[Stored items]
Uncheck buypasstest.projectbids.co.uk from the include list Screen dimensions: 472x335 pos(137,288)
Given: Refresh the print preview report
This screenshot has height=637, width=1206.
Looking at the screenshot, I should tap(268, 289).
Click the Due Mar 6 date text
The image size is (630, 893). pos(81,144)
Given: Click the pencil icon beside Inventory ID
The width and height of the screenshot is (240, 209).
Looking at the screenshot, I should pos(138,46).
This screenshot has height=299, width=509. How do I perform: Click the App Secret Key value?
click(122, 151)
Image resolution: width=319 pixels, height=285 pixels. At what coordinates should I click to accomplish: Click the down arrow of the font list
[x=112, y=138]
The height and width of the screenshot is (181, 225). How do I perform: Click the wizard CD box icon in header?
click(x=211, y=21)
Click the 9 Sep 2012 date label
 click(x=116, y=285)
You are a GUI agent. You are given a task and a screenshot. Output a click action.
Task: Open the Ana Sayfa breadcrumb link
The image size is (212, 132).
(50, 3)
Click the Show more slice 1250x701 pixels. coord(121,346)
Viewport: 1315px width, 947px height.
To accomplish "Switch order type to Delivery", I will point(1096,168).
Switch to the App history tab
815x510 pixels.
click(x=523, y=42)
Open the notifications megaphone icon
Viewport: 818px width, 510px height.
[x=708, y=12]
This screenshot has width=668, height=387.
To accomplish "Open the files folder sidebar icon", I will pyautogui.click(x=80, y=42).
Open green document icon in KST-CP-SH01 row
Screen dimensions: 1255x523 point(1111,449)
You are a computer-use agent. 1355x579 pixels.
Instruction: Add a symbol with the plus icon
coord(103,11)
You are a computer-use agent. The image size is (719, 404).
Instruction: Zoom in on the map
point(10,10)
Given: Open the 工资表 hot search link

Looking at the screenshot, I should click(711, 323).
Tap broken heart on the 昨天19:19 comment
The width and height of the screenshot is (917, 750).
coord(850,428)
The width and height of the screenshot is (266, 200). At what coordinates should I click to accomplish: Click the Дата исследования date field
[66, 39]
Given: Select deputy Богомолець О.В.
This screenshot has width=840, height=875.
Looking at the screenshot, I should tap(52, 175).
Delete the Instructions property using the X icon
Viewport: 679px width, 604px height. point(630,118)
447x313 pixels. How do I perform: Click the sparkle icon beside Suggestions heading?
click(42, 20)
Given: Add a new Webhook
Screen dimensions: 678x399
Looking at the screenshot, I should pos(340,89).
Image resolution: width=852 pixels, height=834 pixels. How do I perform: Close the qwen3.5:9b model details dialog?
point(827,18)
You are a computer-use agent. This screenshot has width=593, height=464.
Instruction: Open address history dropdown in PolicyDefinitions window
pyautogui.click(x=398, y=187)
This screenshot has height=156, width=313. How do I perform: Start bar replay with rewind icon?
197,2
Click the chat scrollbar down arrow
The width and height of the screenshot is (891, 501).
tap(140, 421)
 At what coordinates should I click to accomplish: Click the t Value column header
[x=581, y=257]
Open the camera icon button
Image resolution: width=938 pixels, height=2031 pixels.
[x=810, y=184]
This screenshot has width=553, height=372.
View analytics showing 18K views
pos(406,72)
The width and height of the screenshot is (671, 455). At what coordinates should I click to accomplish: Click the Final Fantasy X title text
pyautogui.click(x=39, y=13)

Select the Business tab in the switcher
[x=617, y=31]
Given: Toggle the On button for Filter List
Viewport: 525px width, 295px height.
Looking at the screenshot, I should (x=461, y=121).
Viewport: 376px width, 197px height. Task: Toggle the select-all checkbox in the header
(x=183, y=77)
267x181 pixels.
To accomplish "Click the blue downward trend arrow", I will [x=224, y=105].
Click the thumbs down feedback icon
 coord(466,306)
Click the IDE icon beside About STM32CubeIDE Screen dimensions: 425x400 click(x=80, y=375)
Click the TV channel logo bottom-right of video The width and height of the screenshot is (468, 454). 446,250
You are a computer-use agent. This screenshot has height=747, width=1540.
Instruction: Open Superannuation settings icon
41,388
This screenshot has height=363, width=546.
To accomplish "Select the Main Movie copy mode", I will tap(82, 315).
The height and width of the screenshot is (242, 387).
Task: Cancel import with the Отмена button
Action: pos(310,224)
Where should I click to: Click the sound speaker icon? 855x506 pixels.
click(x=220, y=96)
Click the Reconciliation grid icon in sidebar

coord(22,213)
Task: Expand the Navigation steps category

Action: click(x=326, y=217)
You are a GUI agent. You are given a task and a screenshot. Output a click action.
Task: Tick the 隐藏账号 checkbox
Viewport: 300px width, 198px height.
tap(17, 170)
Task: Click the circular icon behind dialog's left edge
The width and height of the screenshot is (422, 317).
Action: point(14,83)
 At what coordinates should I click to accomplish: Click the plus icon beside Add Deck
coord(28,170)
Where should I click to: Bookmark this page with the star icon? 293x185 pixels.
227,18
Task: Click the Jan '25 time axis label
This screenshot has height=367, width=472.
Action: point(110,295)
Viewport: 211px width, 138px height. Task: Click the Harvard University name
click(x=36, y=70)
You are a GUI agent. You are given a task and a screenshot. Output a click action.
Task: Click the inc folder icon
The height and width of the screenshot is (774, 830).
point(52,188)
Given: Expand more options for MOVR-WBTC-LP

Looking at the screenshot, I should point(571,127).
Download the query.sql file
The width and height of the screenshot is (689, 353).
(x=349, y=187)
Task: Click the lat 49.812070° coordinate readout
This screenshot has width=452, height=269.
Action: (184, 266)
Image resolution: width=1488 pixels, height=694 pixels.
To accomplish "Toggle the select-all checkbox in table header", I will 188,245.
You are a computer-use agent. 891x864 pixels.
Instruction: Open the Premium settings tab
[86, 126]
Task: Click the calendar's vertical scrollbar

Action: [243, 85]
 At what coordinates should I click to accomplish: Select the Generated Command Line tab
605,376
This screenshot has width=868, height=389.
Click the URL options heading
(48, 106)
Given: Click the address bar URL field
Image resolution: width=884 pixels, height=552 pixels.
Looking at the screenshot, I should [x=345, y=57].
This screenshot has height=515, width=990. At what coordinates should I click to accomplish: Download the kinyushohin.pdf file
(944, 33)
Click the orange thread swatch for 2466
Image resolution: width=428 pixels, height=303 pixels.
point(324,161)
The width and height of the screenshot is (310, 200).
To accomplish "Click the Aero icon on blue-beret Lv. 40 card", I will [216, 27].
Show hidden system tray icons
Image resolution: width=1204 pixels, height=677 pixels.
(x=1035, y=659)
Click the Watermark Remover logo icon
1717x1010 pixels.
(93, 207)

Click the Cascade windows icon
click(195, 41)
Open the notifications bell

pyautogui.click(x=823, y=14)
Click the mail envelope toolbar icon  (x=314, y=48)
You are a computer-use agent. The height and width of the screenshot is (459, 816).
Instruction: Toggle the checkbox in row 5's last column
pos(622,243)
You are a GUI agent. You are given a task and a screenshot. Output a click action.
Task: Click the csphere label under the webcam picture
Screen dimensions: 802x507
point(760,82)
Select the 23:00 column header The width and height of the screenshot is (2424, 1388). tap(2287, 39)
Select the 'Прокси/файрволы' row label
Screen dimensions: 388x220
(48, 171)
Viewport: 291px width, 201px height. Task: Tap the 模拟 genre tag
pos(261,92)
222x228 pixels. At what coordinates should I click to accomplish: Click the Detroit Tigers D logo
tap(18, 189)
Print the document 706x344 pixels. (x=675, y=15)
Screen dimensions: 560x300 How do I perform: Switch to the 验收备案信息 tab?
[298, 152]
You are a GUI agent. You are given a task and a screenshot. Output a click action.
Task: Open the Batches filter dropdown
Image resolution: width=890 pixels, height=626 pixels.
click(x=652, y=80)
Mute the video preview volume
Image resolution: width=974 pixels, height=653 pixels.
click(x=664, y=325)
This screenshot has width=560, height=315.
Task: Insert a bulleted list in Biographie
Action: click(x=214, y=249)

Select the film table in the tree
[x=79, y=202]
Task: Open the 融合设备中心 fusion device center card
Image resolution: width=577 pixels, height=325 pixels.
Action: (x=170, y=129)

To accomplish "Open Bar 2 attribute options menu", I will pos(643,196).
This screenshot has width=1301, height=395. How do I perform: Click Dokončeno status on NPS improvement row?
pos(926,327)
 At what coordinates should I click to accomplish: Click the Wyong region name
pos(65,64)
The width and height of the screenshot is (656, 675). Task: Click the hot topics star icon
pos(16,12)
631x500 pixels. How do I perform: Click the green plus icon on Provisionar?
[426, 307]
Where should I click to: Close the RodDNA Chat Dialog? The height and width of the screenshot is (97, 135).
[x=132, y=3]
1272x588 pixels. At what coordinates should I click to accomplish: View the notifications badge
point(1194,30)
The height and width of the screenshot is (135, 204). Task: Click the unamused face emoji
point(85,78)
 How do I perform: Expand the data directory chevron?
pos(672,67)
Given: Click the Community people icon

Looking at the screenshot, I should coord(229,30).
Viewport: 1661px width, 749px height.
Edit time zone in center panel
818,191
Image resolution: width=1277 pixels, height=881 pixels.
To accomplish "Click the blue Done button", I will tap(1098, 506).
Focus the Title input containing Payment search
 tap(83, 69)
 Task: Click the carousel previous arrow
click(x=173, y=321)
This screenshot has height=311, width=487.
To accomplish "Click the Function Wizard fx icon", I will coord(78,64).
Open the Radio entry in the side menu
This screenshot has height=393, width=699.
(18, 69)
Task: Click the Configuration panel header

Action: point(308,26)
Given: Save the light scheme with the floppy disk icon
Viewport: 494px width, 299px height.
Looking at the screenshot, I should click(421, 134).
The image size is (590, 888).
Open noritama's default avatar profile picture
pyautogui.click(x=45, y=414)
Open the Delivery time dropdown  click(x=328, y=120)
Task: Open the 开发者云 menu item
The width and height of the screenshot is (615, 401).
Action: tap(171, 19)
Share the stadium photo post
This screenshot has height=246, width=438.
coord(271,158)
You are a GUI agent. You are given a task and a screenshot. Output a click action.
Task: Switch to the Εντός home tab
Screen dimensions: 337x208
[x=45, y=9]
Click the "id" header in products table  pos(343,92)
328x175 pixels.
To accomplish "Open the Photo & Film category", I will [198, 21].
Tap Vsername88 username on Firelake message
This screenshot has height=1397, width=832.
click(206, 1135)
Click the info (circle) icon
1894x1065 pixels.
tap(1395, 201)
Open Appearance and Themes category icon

- [Requirement] Your answer must be one number: how many lines of the data contain "menu".

- [Response below] 3